5. No contractor may bring or maintain an action for his or her services without pleading and proving that he or she was duly licensed to perform them. (Bus. & Prof.Code, § 7031.) Furthermore, it is a misdemeanor to act as a contractor without having a license. (Bus. & Prof.Code, § 7028.)
6. “The failure on the part of a contractor to comply with any provision of this chapter does not constitute a defense to the contractor in any action brought against the contractor by a subcontractor.” (Pub. Contract Code, § 4112.)

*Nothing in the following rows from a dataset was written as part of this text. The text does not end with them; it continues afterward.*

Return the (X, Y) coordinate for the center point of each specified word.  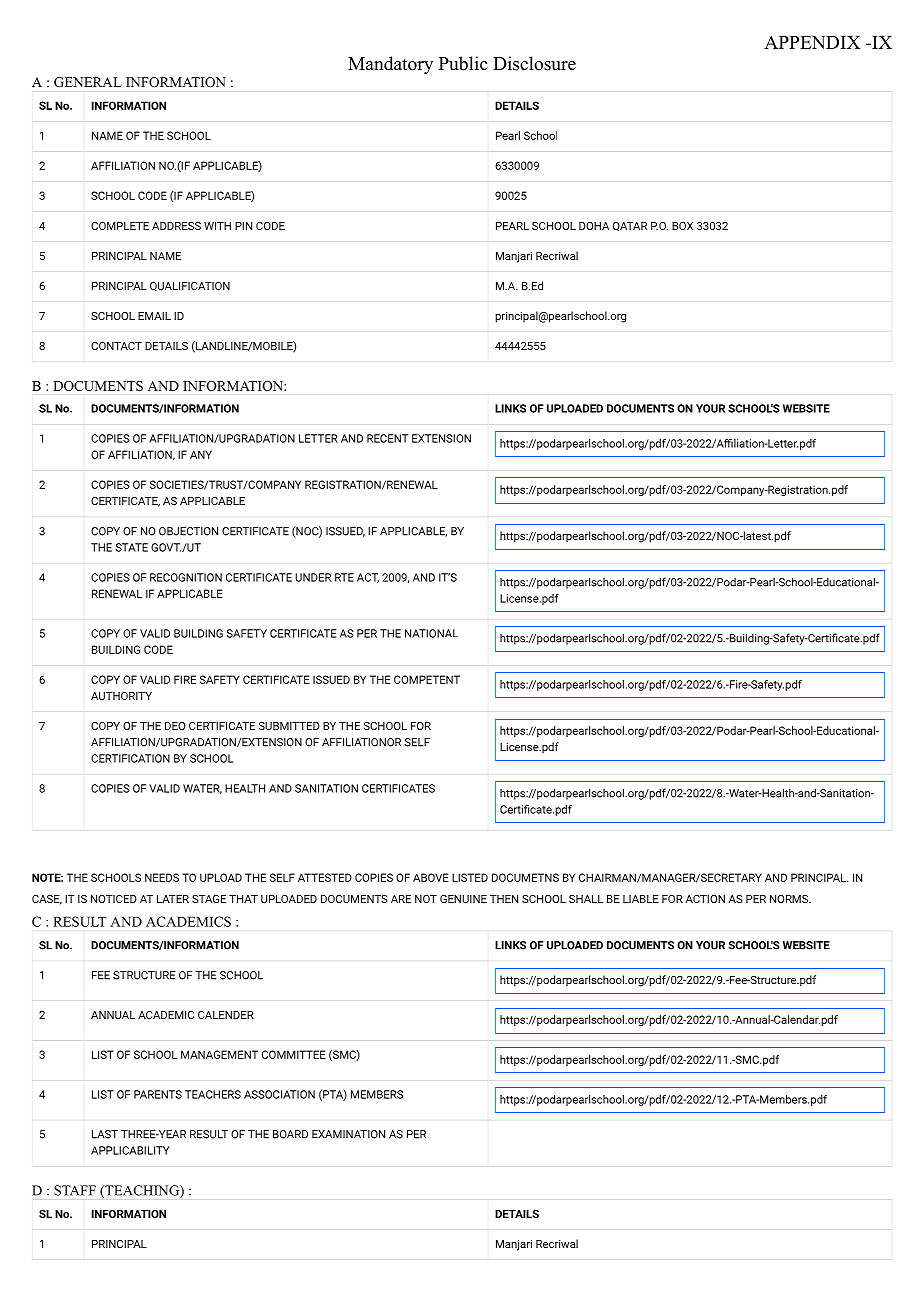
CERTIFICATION (130, 758)
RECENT (387, 438)
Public (463, 63)
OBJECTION (188, 531)
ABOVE (431, 877)
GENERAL (88, 82)
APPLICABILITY (130, 1150)
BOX (682, 226)
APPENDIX (812, 42)
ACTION (705, 899)
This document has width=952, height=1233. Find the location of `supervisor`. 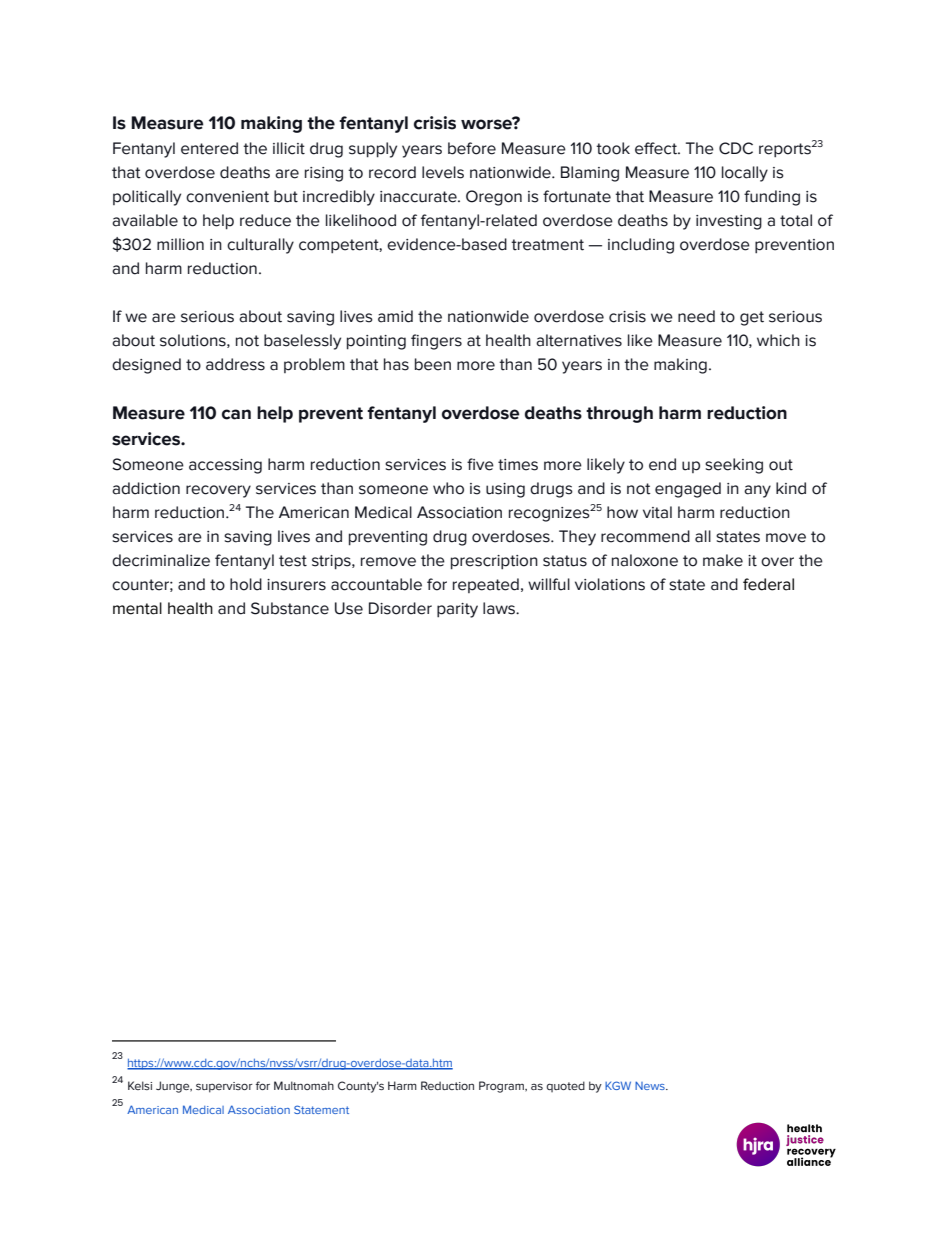

supervisor is located at coordinates (224, 1087).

7. The Marshall court did not discuss the general rule stated (among other places) in Smith v. Bach, supra, 183 Cal. at p. 262, 191 P. 14: “[W]here a statute prohibits or attaches a penalty to the doing of an act, the act is void, and this, notwithstanding that the statute does not expressly pronounce it so, and it is immaterial whether the thing forbidden is malum in se or merely malum prohibitum.” (But see Asdourian v. Araj, supra, 38 Cal.3d at p. 293, 211 Cal.Rptr. 703, 696 P.2d 95.)The Latin terms malum in se and malum prohibitum are attacked by Corbin for concealing the “falsity” of the purported distinction. (6A Corbin on Contracts (1962) § 1378, pp. 24–25.) The First and Second Restatements of Contracts assiduously avoid the terms, focusing instead on legislative intent and the balance of interests between statutory policy and the policy favoring enforcement of contracts. (See Rest., Contracts, § 580, com. a; Rest.2d Contracts, § 178, com. b.)
8. “Bid shopping is the use of the low bid already received by the general contractor to pressure other subcontractors into submitting even lower bids. Bid peddling, conversely, is an attempt by a subcontractor to undercut known bids already submitted to the general contractor in order to procure the job.” (Southern Cal. Acoustics Co. v. C.V. Holder, Inc. (1969) 71 Cal.2d 719, 726, fn. 7, 79 Cal.Rptr. 319, 456 P.2d 975.)
9. We reject the contention that Thomason's conduct was merely a “technical” violation and “not one of the practices that the Act was intended to prevent.” Its conduct was expressly forbidden by sections 4106 and 4107 of the Act (see footnote 4, ante ) and the assertion to the contrary verges on the frivolous.
FOOTNOTE. See footnote *, ante.
10. Since we have concluded that the setoff defense is without merit we need not consider whether defendants were estopped to assert that defense or whether defendant Industrial Indemnity was entitled to rely on it.
CHANNELL, Associate Justice.
ANDERSON, P.J., and POCHÉ, J., concur.